AUFGABE A ▸ Zähle alle Regungen auf, die die Frau in der Grotte laut dem Artikel mit ihrem Gesicht und Mund zeigt.
AUFGABE B ▸ Schreibe den Artikel über die zwei Frauen in Ushuaia im Anschluss an seinen letzten Satz weiter.

ARTIKEL ▸
Bild: Gemeinsamer Roadtrip nach einer Schlägerei
BERLIN taz | Ushuaia, die südlichste Spitze Argentiniens, kalt-mattes Licht
und schneebedeckte Berge. Niemand spricht. Zwei glänzende schwarze Stiefel,
Dr. Martens, auf gefrorenem Wasser. Eine Frau in einer Grotte.
Wassertropfen lösen sich von der Decke und erzeugen nebst ihrem Stöhnen das
einzige Geräusch. Sie ist nackt und masturbiert. Die Kamera fängt die
Bewegung des lilafarbenen Dildos ein, fährt über ihren Körper, bis zum
Kopf. Sie verzieht das Gesicht, beißt sich auf die Lippen, reißt den Mund
auf.
Ein Schiff legt an. Zwei Frauen fallen sich in die Arme, sie sind ein Paar.
Eine davon ist die aus der Grotte. Sie haben Sex.

VORLIEGENDES MATERIAL ▸
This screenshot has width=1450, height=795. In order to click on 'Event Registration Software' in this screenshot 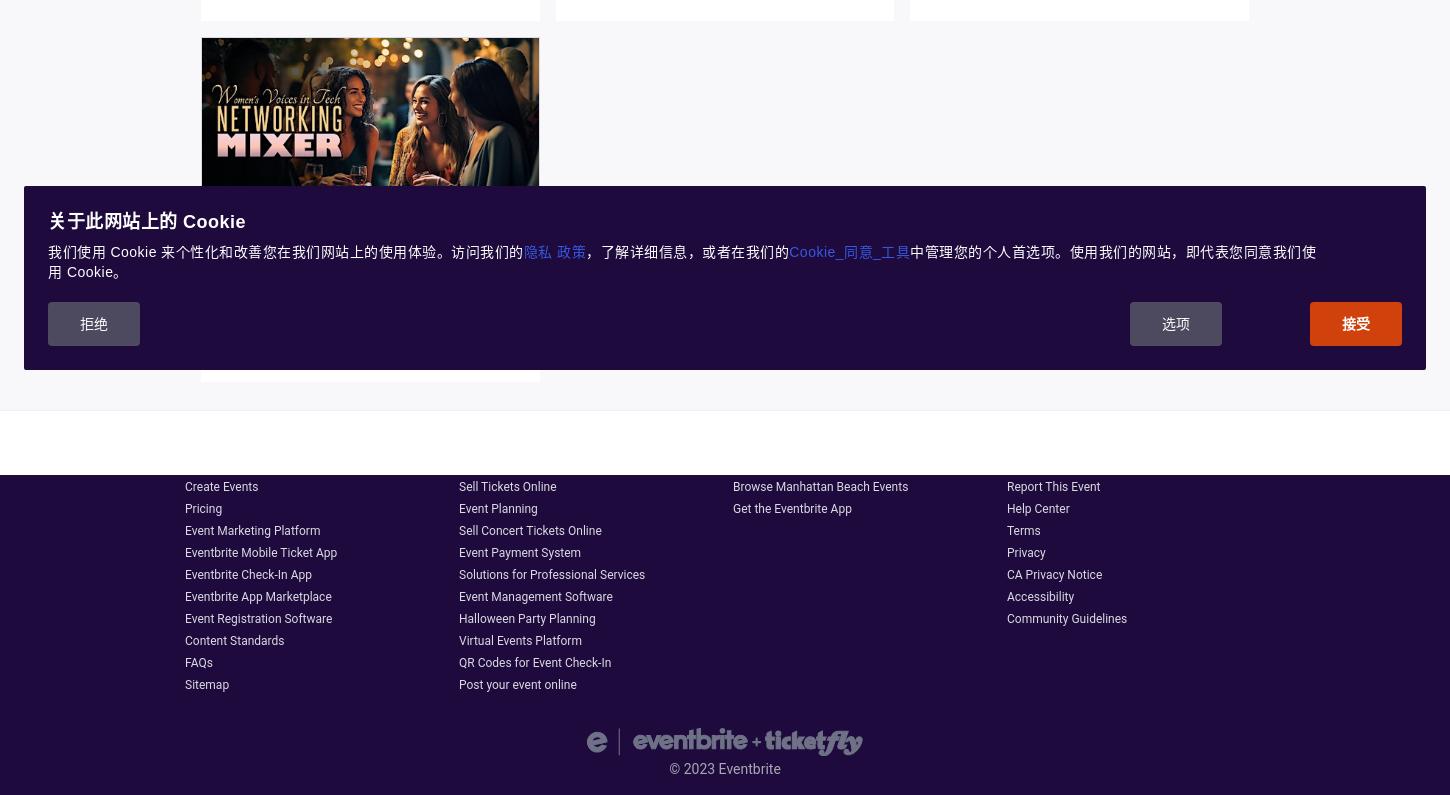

LÖSUNG A ▸ Sie verzieht das Gesicht, beißt sich auf die Lippen und reißt den Mund auf.

LÖSUNG B ▸
„Hast du dir einen neuen Film überlegt?“ – „Ja, Porno.“
Es fallen nur wenige Worte im gesamten Plot. Und wenn, dann handelt es sich
meist um Gedanken und Reflexionen aus dem Off. „Was ist das, Porno?“
## Die Film-Crew: nur Frauen
Fast zwei Stunden begleitet man die Frauen auf der Suche nach einer
Antwort. Das Drehbuch beschreibt, wie das Drehbuch geschrieben wird, und
dennoch ist es kein Dokumentarfilm. Der Akt des Pornomachens wird zum Film.
Gedanken, Zweifel, Fragen, und während noch darüber sinniert wird, was ein
Porno sei, ist man längst in einem drin.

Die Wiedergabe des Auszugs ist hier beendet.